# Document text

# But I could get in the bath too Mammy ...



## Kirsty (Sep 9, 2011)

Ever been nervous ......


----------



## Kirsty (Sep 9, 2011)

Right that's it ... Getting out .... Didn't want a soak anyway


----------



## Clairasol (Sep 8, 2011)

Gorgeous. 
Archie has on more than 1 occasion now got excited and jumped in the bath with my two girls. He just loves water and can't wait to get in the bath after a muddy bath....strange dog!!!


----------



## MillieDog (Jun 1, 2011)

Lovely. Millie does sometimes take a look when I'm in the shower, but deosn't attempt to come in


----------



## Sezra (May 20, 2011)

Oh bless! Daisy actually avoids the bathroom as that is where she gets her bath and groom!


----------



## Jeanie (Jan 23, 2012)

# Dataset records
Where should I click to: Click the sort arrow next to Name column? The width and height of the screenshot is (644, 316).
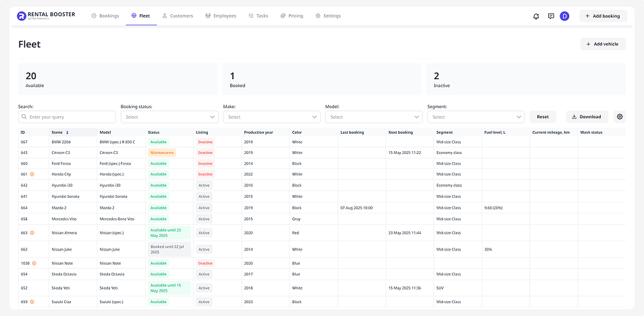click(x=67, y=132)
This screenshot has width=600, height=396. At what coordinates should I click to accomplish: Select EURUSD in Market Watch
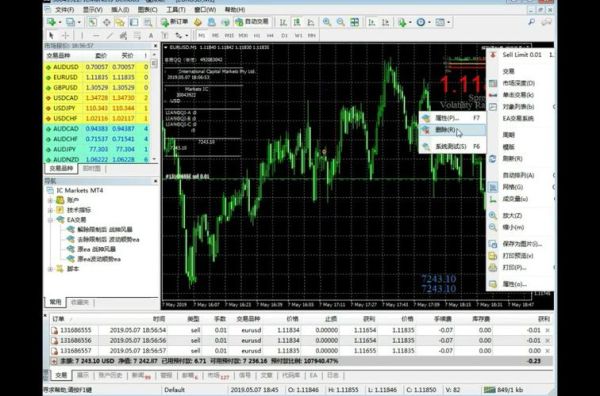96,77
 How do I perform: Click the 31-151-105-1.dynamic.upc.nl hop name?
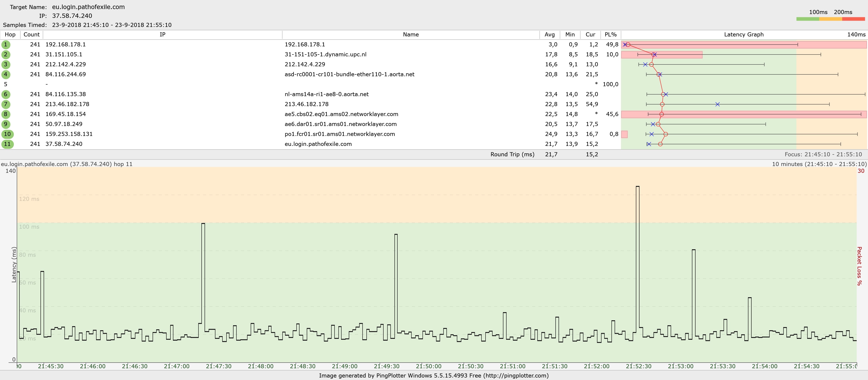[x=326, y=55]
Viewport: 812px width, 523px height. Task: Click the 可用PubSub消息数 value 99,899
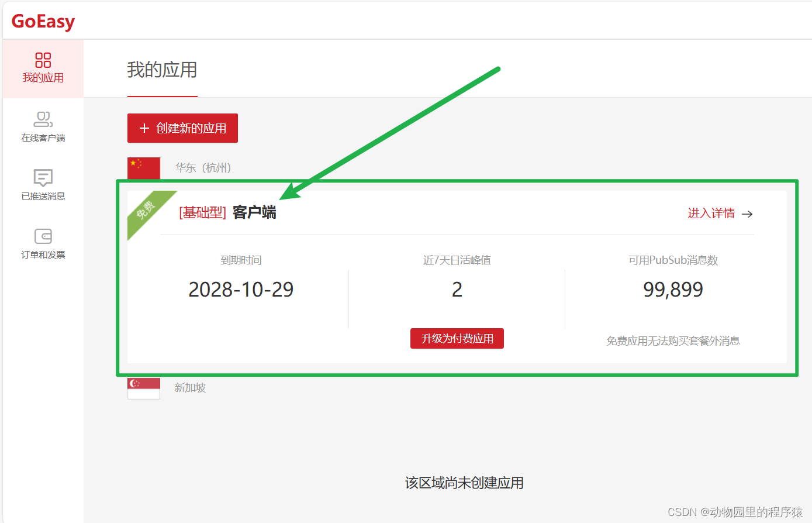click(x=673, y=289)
* * *
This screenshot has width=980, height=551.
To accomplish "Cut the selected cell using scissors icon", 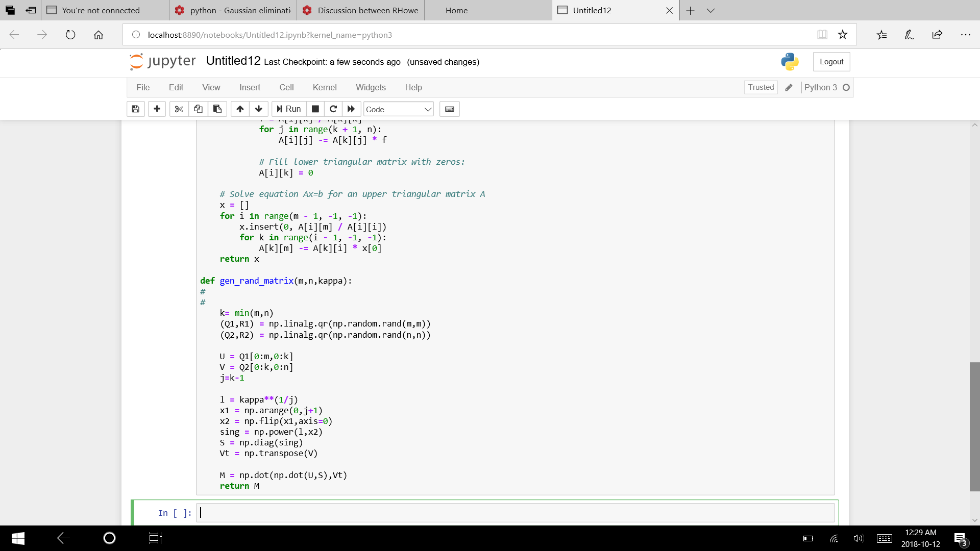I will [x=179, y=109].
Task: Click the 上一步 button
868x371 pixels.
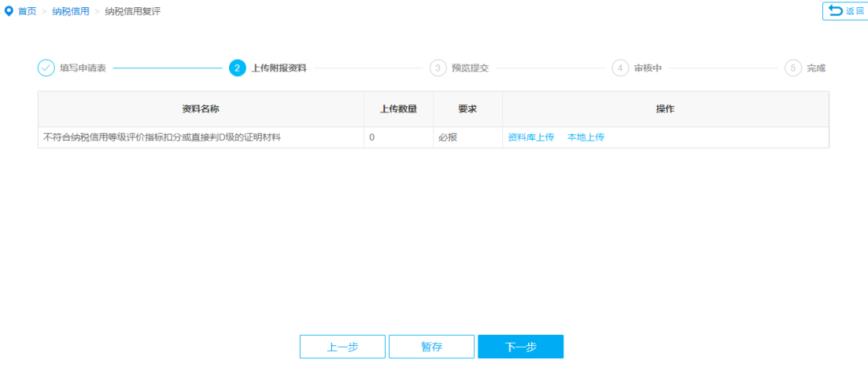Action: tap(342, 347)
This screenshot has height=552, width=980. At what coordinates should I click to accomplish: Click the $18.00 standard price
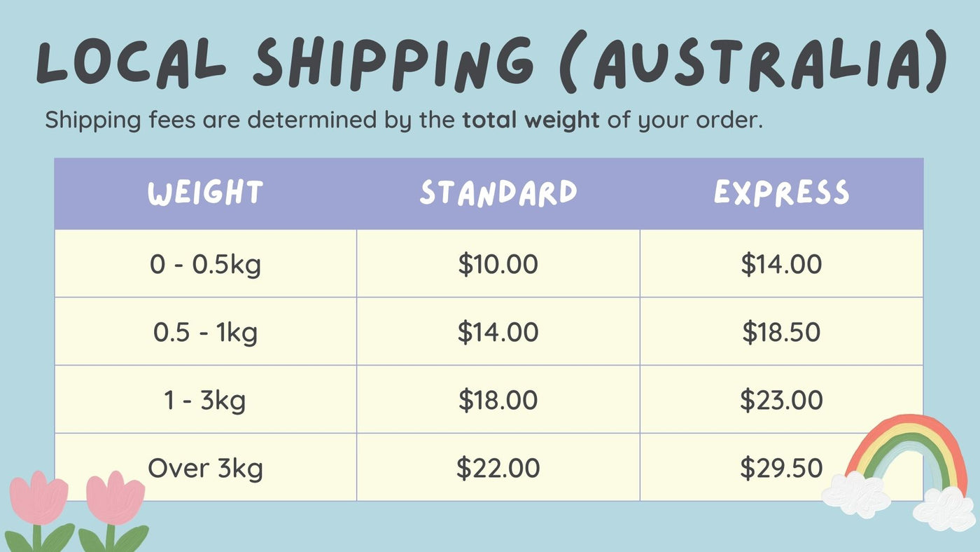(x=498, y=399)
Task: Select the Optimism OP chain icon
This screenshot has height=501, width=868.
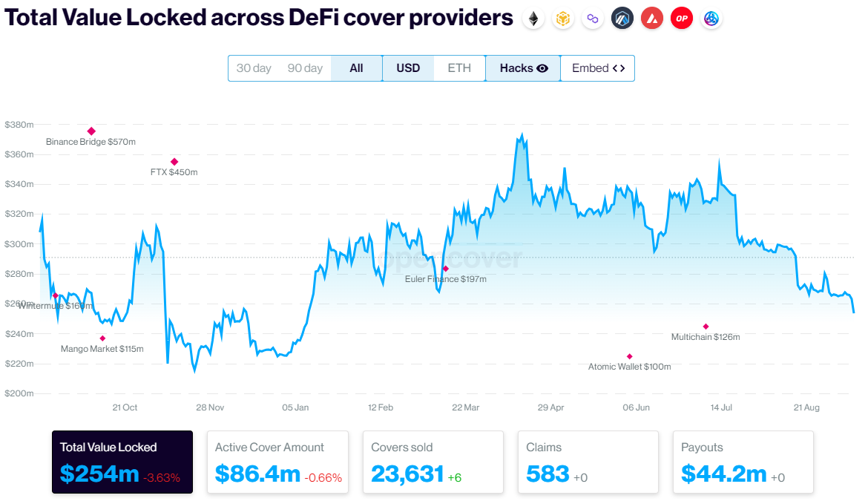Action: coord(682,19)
==
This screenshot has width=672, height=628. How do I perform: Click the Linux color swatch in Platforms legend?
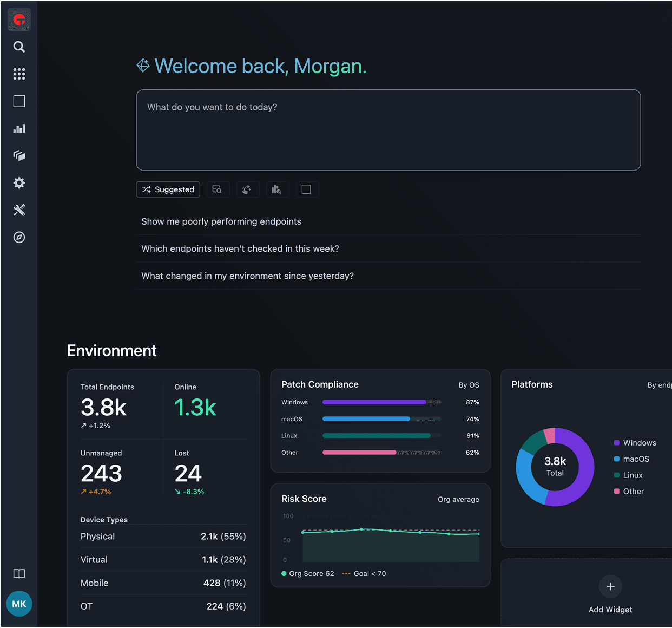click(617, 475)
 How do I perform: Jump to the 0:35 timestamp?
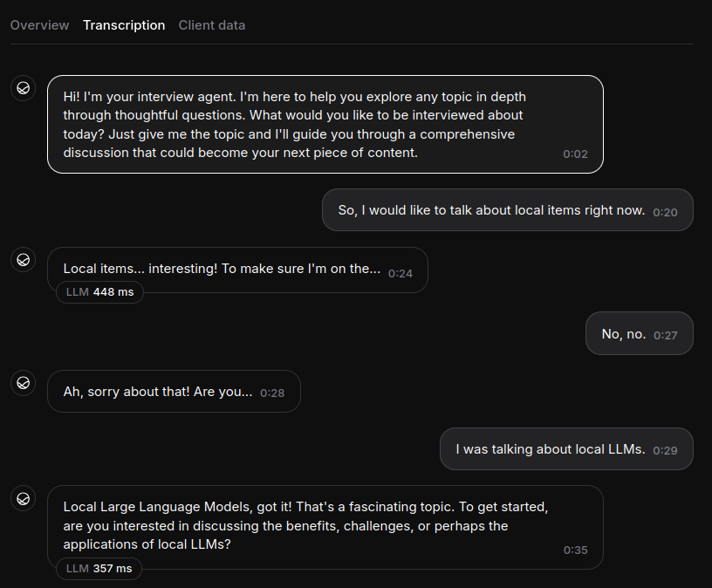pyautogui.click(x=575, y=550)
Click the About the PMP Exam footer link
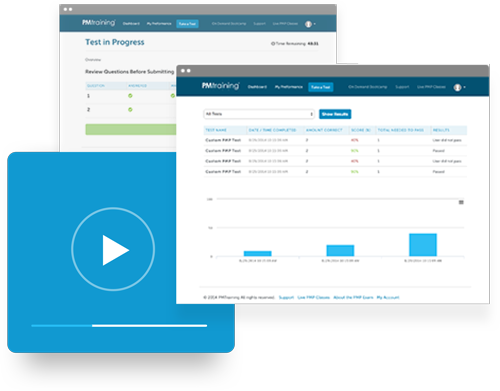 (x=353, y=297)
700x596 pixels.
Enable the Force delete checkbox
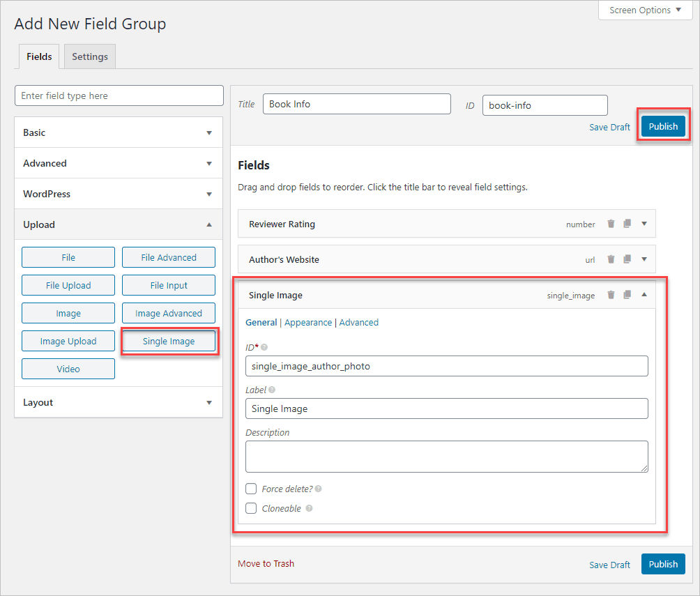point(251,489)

# Required task 1
In the forum thread about dogs and baths, which room does Daisy avoid, and why?
# Required task 2
Pick up the forum thread about dogs and baths right after its last line.

# Written reply 1
She avoids the bathroom because that is where she gets her bath and groom.

# Written reply 2
Sooooo cute, love the curls x 


Jeanie x


----------



## JulesB (Mar 6, 2011)

Betty shocked my mum by jumping in on top of her once!

Very cute pics!!!

X


----------



## Rufini (Sep 9, 2011)

aw so cute! Her chocolate nose <3

Vincent has tried very hard to get into the bath when I'm in! I used to have a cat that once jumped in without realising it was full...he was not happy!!


----------



## JoJo (Mar 2, 2011)

Ahh how cute ... how can your resist that little nose popping over the bath


----------



## Dextersmum (Feb 9, 2012)

Lovely pictures! Reminds me of my Dexter,he'd happily get in the shower with me. He even stands up with his paws on the sink when I brush my teeth!


----------



## Scarlett (Dec 15, 2011)

Cute pictures  Scarlett will come into the bathroom with me and stand up with her paws on the side of the tub and just give me those big puppy eyes lol She has tried to jump in a couple of times unsuccessfully when she was younger. Sometimes she will also just come in with me and lie beside the tub… just so that I don't get lonely...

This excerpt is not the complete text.